After Trump: A Time for Choosing
Trumpism won’t go away on its own. It will have to be actively repudiated.
The events of January 6 made clear a growing evil that should have already been obvious to all. Democracy, it turns out, wasn’t dying in darkness. A right-wing insurrection attempted its murder in broad daylight.
A Trumpist horde stormed the U.S. Capitol, brutalized and killed one police officer, and injured scores more. A bastard son of the Confederacy strode the halls of the Senate bearing the battle flag of race hatred, terrorism, and treason. The lies of a demented and violent minority inspired the majority of the House Republican conference to object to the verification of a legitimate election. Their champion in the Senate raised a closed fist in salute, creating an iconic image so infamous that it ought to doom any hope he once entertained of rising to the presidency.
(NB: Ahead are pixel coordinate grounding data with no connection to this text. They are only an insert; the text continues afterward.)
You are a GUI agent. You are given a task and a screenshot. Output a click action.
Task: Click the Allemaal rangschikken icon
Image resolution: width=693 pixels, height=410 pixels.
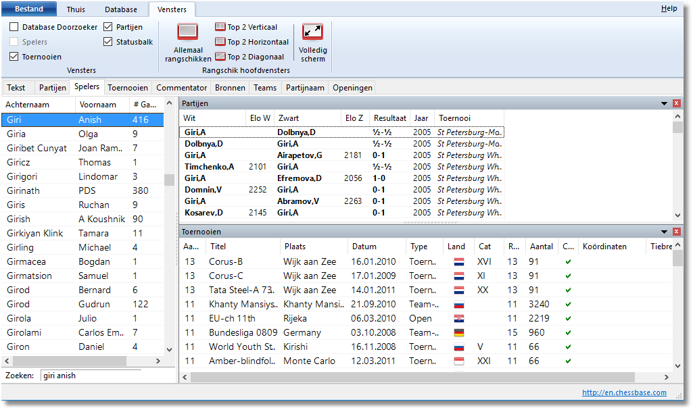tap(187, 32)
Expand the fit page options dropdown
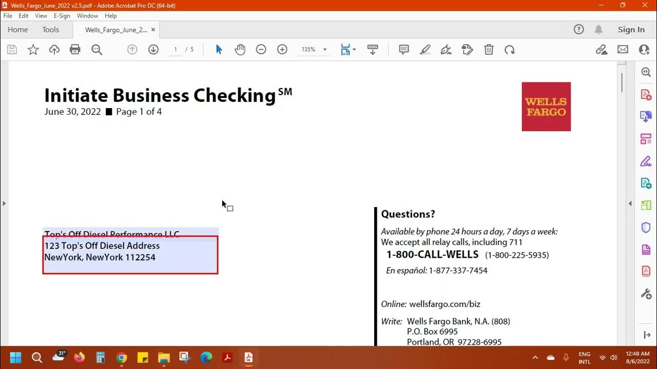 click(354, 50)
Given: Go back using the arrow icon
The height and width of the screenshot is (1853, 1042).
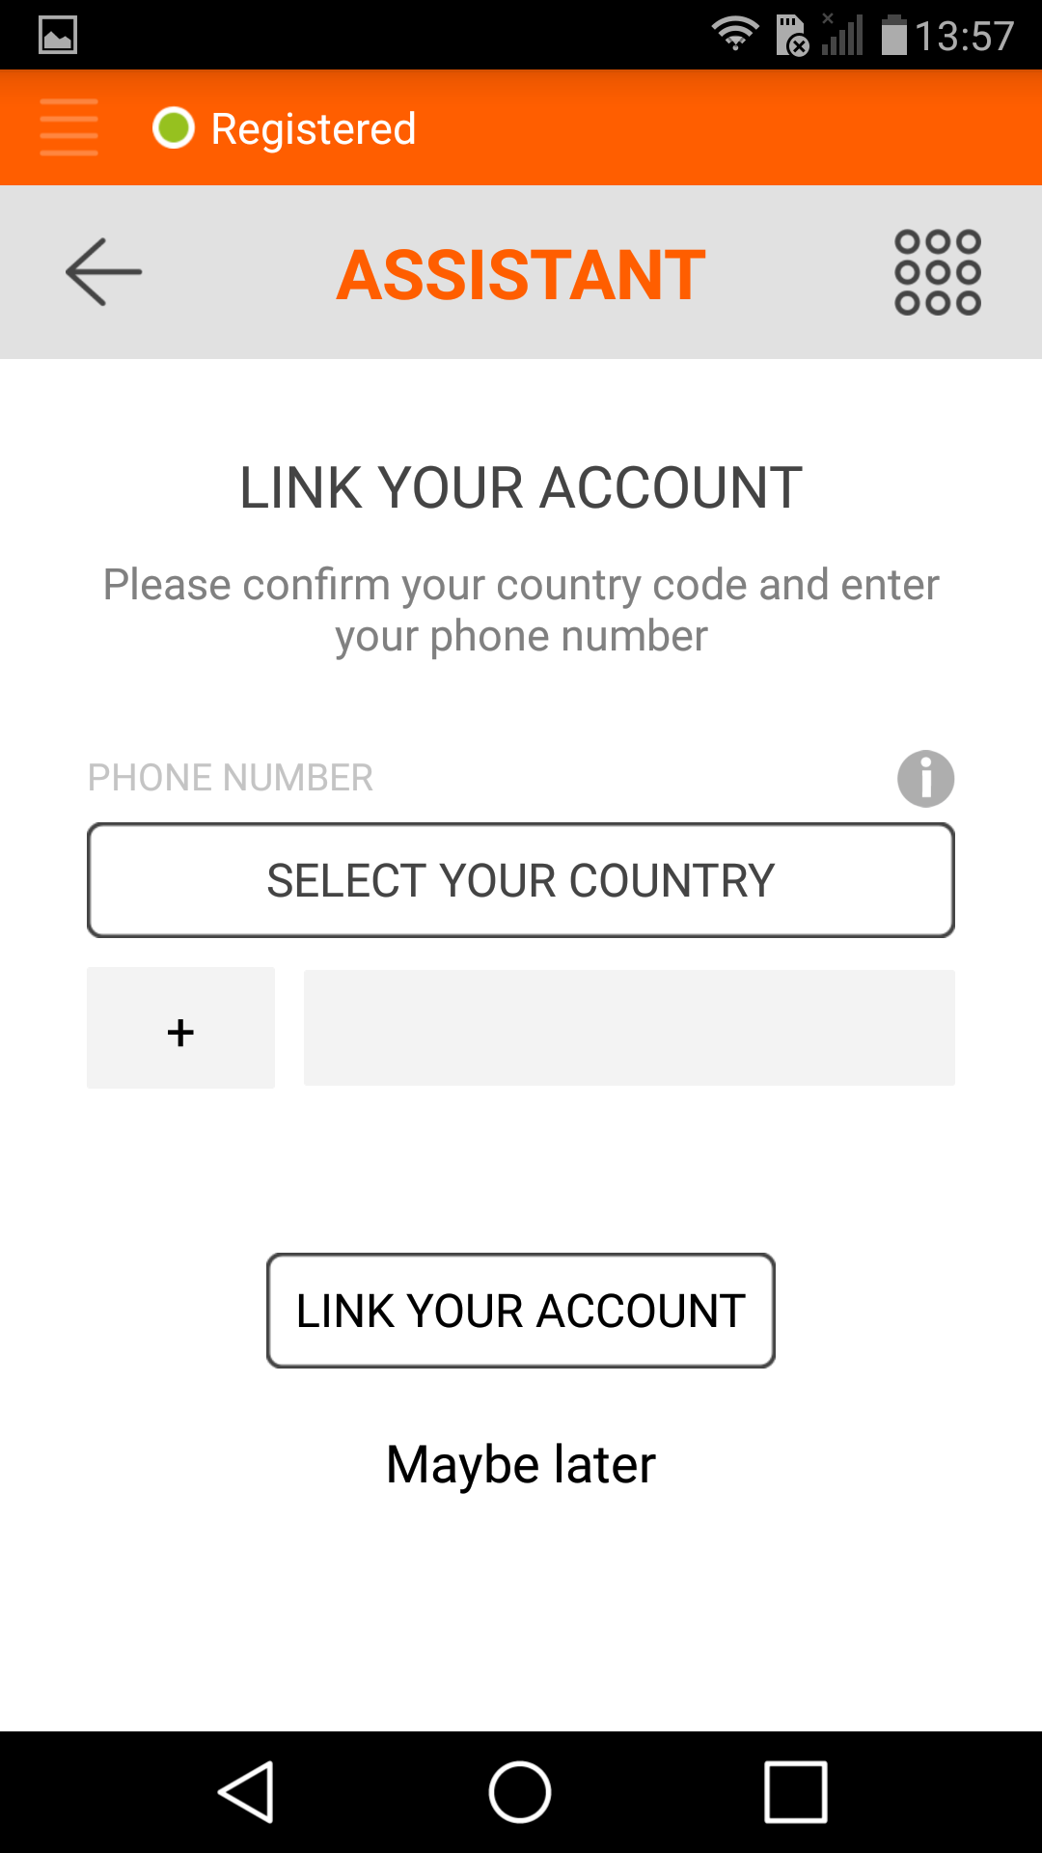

And the fever has yet to break. The dark dream lives on and continues to dominate the debates within the Republican party and to haunt its partisans and its opponents, not to mention millions of bystanders. In polls conducted since the attack on the Capitol, only around 20 percent of Republicans said they disapprove of Donald Trump’s job performance and support his conviction in an impeachment trial, while 28 percent of Trump voters say that Trump’s actions on January 6 actually reinforced their decision to vote for him, and 75 percent of Republicans agreed with the statement that Joe Biden “did not legitimately win enough votes to win the presidency.”
Sadly, this is a party still in the grip of its fever dreams—in thrall to a defeated and disgraced president, and deeply delusional about reality.
How can conservatives regain their footing, their sanity? How can they wake up?
I am not a conservative, but I am someone who, for the sake of our republic, would like to see a grand alliance of liberals and progressives with moderates and conservatives who all abhor authoritarian rule and mob tactics.
With Donald Trump leaving office today, this is now, as conservatives were once fond of saying, a time for choosing.
In one direction are the liberal democratic ideals and practices that, however imperfectly we may have lived up to them, are our rightful inheritance as Americans.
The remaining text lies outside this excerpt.